____ Provided material
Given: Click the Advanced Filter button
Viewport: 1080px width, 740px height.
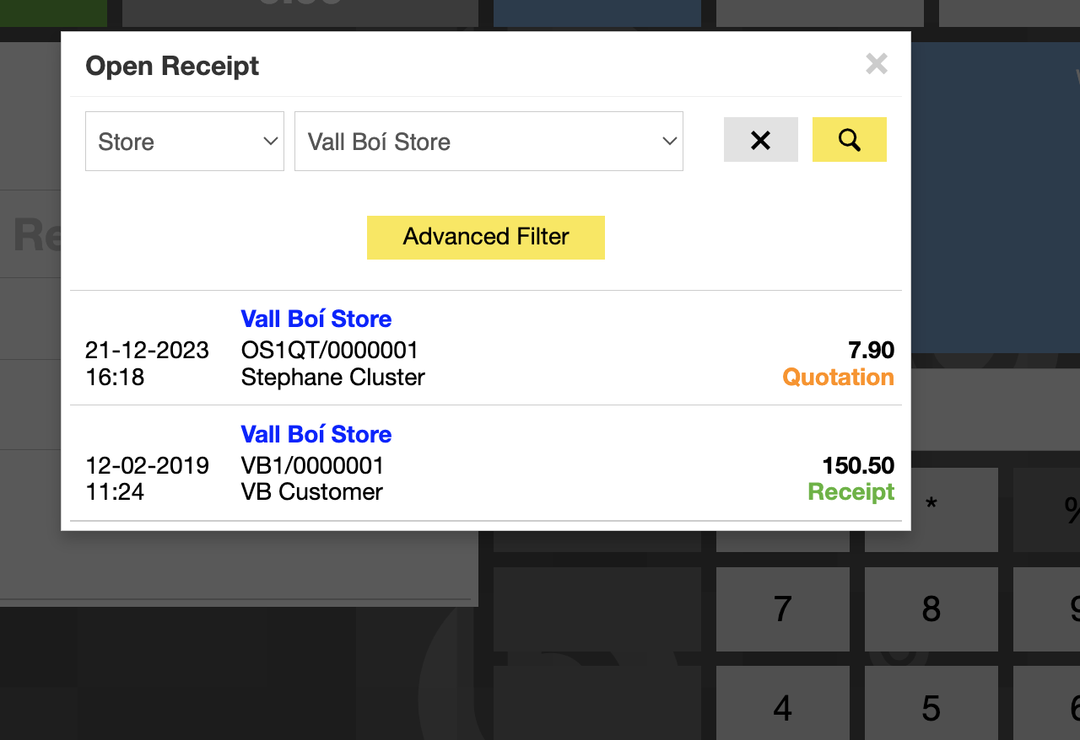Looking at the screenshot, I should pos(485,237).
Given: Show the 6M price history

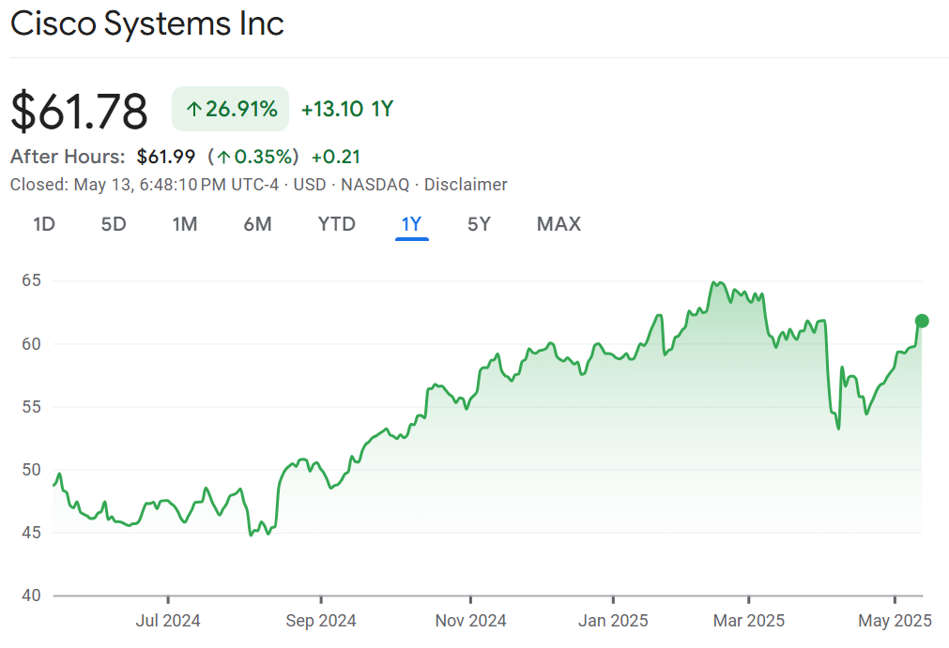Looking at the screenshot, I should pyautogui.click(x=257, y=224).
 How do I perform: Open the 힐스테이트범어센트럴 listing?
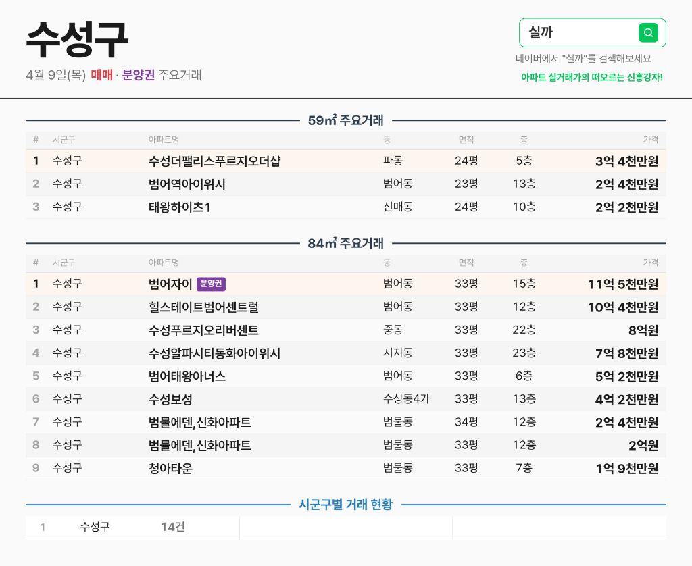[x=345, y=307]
________
Exercise description:
Would you please give the material above again, unchanged but without pictures?

Output below:
Given: Click the Advanced Filter button
Viewport: 1080px width, 740px height.
Looking at the screenshot, I should pos(485,237).
Given: Show the 6M price history

Looking at the screenshot, I should pyautogui.click(x=257, y=224).
 How do I perform: Open the 힐스테이트범어센트럴 listing?
[x=345, y=307]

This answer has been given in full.